Source document:
== Segment start ==
I'm trying to design an experiment comparing the effects of various expression levels of Gene X between Sample A and Sample B. If measurements in Gene X expression are from RNA-seq in Sample A and qPCR in Sample B, what assumptions must be made in comparing the effects of expression on a trait between these two samples?
Long version:
Expression levels of Gene X in Sample A can only be measured by RNA-seq (standard Illumina high-throughput). Expression levels of Gene X in Sample B can only be measured by qPCR – a standard qPCR protocol in which RNA is extracted and used to produce single-strand cDNA, from which the target gene is amplified and measured with a real-time quantitative PCR machine. In either case, with qPCR or RNA-seq, expression of Gene X is standardized against expression of the same reference gene.
The reason for the methods for each is that:
- There are too many SNPs in Sample A to design qPCR primers that would work for enough samples
- RNA-seq data is already available for Sample A, so cost not a factor
- RNA-seq of Sample B would be too costly and is unnecessary since qPCR primers will work for all samples
I wish to build linear models showing the effects of expression on the trait for each sample. In considering whether this is a valid approach, there is concern regarding possible bias from the two different methods of measurement. Where can bias be introduced in either qPCR or RNA-seq? How can either method be more or less accurate in measuring gene expression levels?
I'm working on a proposal for possible future research and trying to make the most of available resources and a limited budget.
There's no reason we can't perform both qPCR and RNA-seq for some number of samples in Sample A. It is possible for us to find enough samples in Sample A without SNPs that would prevent use of the same good qPCR primers. We could then compare reference-normalized expression levels between qPCR and RNA-seq to calculate a conversion factor. What is unclear to me, however, is why that conversion factor would be anything other than 1. Furthermore, I don't know if/why the conversion factor would change over a range of expression levels.
I am trying to ascertain specifically where bias can come from in order to reach an evidence-based conclusion on whether this approach can be valid. Maybe it will be best to refute this idea and instead RNA-seq everything with baits to select the gene of interest and standards, but the rejection of the cheaper and faster approach will need to be justified.
== Segment end ==
What to work on:
**A)** Print the portion of the gene expression post that begins at the words "There's no reason" and ends after the words "of expression levels.".
**B)** For each statement below, say yes or no to whether the gene expression post supports it, and quote the words from the post that decide it. (i) Obtaining RNA-seq data for Sample A would add to the cost. (ii) With either method, Gene X expression is standardized against the same reference gene. (iii) The writer expects the conversion factor between qPCR and RNA-seq to differ from 1.
**C)** Using the gene expression post, answer each question on its own line:
(i) What prevents the design of qPCR primers that would work for enough samples in Sample A?
(ii) What kind of models does the writer wish to build?
(iii) What alternative does the writer mention in place of the cheaper and faster approach?

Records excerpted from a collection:
== Segment start ==
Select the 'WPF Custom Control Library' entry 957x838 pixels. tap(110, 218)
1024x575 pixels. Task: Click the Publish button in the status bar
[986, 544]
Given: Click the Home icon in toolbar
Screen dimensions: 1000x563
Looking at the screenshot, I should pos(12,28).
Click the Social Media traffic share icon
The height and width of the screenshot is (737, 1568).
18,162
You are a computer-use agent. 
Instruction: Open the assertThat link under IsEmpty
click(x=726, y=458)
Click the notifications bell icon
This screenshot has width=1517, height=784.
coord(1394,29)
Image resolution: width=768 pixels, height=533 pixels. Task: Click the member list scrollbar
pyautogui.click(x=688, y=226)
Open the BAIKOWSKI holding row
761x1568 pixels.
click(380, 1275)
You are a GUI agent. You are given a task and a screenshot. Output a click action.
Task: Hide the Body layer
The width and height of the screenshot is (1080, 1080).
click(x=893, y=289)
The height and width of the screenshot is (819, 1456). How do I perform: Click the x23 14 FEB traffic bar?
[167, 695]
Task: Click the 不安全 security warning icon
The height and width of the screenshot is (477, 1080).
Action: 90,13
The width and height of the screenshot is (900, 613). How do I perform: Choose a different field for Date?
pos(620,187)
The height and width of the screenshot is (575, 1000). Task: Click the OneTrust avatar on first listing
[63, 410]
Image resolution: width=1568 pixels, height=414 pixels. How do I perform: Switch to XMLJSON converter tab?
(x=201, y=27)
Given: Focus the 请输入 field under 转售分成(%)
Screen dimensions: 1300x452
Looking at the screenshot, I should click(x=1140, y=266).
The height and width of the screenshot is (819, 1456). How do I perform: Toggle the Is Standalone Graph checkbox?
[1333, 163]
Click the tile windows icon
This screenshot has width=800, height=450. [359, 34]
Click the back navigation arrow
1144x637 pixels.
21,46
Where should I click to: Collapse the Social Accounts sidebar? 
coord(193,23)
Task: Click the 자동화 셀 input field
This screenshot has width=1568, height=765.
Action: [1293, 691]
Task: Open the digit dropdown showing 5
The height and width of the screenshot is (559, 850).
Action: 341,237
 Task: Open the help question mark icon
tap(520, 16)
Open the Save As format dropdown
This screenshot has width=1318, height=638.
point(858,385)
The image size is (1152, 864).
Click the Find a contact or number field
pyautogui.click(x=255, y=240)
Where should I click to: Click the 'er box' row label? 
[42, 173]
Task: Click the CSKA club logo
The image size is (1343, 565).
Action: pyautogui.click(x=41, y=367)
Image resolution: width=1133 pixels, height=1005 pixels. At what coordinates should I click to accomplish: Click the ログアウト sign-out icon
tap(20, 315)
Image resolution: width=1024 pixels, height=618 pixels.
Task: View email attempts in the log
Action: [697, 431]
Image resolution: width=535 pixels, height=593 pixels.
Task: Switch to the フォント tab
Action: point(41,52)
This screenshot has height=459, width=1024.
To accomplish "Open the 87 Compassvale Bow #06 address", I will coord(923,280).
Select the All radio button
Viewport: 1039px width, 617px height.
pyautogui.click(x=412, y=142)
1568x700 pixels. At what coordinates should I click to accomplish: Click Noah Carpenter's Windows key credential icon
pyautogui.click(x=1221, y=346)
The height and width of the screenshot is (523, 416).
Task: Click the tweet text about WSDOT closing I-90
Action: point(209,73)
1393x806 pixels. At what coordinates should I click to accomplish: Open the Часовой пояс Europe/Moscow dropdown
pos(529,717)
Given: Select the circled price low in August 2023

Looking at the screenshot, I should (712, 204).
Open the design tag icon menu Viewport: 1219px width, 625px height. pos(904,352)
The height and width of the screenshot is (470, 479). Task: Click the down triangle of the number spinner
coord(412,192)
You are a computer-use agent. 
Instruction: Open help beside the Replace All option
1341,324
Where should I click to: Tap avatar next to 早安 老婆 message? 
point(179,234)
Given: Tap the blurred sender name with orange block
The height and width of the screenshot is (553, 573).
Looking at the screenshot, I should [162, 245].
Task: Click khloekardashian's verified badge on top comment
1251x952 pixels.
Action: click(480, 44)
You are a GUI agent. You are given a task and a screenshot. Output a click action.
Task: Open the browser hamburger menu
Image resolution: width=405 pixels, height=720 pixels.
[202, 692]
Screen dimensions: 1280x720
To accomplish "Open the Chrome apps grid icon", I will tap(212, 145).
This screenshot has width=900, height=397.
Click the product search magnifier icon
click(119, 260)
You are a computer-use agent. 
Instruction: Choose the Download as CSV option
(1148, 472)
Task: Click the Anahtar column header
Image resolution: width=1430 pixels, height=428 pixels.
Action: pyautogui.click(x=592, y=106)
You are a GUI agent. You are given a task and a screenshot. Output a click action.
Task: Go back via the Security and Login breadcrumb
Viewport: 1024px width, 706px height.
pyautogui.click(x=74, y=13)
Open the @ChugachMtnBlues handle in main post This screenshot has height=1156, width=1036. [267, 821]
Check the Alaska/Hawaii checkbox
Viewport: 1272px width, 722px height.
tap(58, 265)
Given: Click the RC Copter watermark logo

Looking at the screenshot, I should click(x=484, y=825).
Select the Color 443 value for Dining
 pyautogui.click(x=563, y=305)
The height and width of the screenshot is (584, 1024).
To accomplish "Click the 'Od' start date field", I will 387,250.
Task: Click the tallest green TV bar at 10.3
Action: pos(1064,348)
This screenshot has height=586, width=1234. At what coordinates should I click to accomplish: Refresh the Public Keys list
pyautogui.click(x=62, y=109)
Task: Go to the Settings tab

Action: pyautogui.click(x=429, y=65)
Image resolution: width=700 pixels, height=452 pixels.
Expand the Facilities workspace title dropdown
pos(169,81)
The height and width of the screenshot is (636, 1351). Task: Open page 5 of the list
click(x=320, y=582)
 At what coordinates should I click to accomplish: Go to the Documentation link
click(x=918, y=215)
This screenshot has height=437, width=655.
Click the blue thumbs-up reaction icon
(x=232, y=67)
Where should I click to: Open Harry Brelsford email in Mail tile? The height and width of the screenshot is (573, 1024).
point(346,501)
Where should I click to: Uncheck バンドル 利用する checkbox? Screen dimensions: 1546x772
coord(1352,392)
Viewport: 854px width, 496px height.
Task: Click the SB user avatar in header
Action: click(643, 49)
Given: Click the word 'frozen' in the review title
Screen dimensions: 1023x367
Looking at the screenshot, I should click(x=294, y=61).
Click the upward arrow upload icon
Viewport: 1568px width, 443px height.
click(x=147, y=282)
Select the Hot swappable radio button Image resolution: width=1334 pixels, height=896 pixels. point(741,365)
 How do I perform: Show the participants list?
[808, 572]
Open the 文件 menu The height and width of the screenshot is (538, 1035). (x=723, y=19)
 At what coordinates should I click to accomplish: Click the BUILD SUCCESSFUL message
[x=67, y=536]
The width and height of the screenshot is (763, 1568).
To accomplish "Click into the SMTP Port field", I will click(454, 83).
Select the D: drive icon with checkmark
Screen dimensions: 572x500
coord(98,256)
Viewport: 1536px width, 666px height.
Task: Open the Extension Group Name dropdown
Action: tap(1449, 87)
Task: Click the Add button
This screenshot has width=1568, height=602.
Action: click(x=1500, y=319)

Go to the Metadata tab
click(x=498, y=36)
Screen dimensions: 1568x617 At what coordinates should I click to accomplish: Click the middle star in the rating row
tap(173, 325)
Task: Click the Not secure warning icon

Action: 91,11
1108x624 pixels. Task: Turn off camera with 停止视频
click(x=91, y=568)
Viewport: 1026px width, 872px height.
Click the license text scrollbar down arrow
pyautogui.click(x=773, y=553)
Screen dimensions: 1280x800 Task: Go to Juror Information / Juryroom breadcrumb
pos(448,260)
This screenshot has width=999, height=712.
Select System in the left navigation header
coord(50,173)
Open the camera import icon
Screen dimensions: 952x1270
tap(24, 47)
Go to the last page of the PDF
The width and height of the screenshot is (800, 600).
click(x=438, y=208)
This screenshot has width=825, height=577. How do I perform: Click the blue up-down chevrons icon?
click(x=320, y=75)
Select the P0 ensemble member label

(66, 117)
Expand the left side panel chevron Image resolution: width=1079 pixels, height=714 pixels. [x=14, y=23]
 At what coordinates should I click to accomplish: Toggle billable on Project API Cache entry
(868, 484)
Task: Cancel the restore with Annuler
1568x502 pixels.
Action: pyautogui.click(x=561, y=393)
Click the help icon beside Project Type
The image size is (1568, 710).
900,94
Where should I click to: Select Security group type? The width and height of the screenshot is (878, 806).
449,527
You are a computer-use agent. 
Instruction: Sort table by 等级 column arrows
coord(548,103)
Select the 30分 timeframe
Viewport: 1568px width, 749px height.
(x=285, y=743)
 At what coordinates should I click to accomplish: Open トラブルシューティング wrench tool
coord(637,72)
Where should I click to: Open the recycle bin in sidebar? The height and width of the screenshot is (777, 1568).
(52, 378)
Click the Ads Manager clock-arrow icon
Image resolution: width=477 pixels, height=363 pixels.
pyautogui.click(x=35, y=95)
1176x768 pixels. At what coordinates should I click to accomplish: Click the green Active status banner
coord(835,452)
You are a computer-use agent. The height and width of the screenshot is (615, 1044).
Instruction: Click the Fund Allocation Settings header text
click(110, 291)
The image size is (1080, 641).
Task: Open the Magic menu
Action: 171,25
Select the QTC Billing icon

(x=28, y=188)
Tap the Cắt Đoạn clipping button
== Segment end ==
Exercise responses:
**A)**
There's no reason we can't perform both qPCR and RNA-seq for some number of samples in Sample A. It is possible for us to find enough samples in Sample A without SNPs that would prevent use of the same good qPCR primers. We could then compare reference-normalized expression levels between qPCR and RNA-seq to calculate a conversion factor. What is unclear to me, however, is why that conversion factor would be anything other than 1. Furthermore, I don't know if/why the conversion factor would change over a range of expression levels.

**B)**
(i) No: "RNA-seq data is already available for Sample A, so cost not a factor"
(ii) Yes: "In either case, with qPCR or RNA-seq, expression of Gene X is standardized against expression of the same reference gene."
(iii) No: "What is unclear to me, however, is why that conversion factor would be anything other than 1."

**C)**
(i) There are too many SNPs in Sample A.
(ii) Linear models showing the effects of expression on the trait for each sample.
(iii) RNA-seq everything with baits to select the gene of interest and standards.